ArthroCare continued to build research partnerships with other companies. It worked with Johnson & Johnson to develop gynecology products and teamed up with Lawrence Berkeley Laboratories and a pair of Russian institutes, the High Current Electronics Institute and the Russian States Research Center Troitsk Institute for Innovation and Fusion Research, to find more applications for Coblation. ArthroCare also became active on the acquisitions front in the early 2000s. To build on its direct sales efforts in the sports medicine field, it acquired Atlantech Medical Devices, Ltd. and its sister companies in Germany and Australia, which had distributed Arthrocare's products in the United Kingdom, Germany, and Austria. In 2004 ArthroCare completed a pair of significant acquisitions. First it bought Medical Device Alliance along with subsidiary Parallax Medical, Inc., which brought with it the back treatment method of percutaneous injections of bone cement and bone augmentation. In addition, ArthroCare gained the distribution rights to a line of medical screws used in arthroscopy, thus helping the company to round out its product line in the United States.
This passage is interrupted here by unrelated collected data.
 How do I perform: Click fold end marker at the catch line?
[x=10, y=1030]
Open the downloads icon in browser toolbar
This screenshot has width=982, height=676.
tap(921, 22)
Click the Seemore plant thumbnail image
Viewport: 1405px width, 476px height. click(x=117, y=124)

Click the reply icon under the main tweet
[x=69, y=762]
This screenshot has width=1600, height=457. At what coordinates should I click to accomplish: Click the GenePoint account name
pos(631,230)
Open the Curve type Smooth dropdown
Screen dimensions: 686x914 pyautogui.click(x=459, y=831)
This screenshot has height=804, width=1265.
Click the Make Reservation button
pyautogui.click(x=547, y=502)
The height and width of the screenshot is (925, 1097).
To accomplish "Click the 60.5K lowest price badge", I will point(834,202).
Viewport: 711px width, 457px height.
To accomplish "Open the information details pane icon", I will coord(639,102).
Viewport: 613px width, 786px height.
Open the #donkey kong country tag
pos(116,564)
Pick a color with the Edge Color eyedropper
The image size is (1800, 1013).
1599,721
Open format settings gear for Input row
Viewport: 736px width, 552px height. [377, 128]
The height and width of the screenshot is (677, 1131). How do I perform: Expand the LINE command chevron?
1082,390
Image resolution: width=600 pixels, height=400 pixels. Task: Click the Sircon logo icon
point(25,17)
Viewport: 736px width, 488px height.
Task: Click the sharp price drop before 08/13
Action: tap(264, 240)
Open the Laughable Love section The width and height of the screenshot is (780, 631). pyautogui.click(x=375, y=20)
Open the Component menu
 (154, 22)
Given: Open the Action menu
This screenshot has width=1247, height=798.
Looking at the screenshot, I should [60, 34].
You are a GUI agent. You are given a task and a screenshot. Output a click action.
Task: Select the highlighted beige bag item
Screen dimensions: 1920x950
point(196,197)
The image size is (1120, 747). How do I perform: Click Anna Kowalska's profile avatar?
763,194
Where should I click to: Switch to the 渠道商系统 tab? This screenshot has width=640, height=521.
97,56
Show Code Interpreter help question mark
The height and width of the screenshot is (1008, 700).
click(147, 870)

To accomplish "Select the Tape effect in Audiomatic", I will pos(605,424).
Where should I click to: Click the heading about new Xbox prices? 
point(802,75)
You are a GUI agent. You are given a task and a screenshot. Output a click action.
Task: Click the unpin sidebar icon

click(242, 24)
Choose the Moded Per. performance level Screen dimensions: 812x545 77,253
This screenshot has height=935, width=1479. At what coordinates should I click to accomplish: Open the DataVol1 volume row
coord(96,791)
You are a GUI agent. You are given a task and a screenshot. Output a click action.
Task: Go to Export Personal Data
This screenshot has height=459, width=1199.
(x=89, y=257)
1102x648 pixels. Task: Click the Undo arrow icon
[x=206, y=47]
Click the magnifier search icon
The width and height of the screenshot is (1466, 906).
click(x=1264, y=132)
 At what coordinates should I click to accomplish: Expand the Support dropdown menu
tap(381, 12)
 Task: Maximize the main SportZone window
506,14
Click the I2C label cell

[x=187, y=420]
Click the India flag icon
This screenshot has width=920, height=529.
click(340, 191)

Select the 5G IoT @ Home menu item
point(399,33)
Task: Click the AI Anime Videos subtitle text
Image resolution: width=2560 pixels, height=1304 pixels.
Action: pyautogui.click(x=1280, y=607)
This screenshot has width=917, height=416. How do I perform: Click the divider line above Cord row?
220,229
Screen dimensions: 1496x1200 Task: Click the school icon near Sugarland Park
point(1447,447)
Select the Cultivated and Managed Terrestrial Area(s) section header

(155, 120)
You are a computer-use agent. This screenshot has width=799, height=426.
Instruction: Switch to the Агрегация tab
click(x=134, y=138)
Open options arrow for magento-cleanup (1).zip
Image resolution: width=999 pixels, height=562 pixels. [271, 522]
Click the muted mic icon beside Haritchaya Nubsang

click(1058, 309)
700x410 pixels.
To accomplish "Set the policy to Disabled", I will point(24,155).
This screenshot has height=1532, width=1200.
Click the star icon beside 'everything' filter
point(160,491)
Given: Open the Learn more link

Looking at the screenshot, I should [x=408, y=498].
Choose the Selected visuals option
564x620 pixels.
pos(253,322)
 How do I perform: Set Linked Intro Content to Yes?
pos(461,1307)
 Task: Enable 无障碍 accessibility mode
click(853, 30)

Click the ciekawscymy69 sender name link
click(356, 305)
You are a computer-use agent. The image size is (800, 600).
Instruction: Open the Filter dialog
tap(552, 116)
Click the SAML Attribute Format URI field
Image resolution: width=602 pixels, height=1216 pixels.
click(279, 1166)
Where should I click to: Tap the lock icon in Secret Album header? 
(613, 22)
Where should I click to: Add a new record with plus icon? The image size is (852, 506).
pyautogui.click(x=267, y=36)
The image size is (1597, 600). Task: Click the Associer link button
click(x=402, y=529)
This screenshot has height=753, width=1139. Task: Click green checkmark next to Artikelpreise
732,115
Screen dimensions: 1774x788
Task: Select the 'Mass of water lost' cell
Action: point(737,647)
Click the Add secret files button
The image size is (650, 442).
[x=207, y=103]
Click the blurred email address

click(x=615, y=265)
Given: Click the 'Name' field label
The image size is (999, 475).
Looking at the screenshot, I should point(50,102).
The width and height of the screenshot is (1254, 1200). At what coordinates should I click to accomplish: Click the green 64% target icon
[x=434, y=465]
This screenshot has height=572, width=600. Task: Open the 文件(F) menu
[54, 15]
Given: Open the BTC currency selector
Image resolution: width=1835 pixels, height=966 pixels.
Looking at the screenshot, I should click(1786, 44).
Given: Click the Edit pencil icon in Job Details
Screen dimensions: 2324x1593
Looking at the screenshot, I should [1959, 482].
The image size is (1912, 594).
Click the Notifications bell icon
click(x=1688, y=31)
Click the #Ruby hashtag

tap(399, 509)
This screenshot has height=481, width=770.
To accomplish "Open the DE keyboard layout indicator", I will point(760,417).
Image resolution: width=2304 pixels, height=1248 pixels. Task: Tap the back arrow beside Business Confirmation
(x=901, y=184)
Because of the addition of Parallax's technology, ArthroCare launched a concerted effort to market its spine surgery product lines around the world. In November 2004 ArthroCare acquired Opus Medical in a $130 million cash and stock deal, adding an anchoring system, AutoCuff, to help surgeons more easily use ArthroCare wands while performing arthroscopic rotator cuff surgery.
Sales approached $150 million in 2004, but it was very likely that ArthroCare was just beginning to realize its potential as its Coblation technology continued to find new applications.
Principal Subsidiaries: AngioCare Corporation; ArthroCare Costa Rica S.R.L.; Atlantech Medical Devices Ltd.; Medical Device Alliance Inc.; Parallax Medical, Inc.
Principal Competitors: Smith & Nephew PLC; Tyco Healthcare Group; United States Surgical Corporation.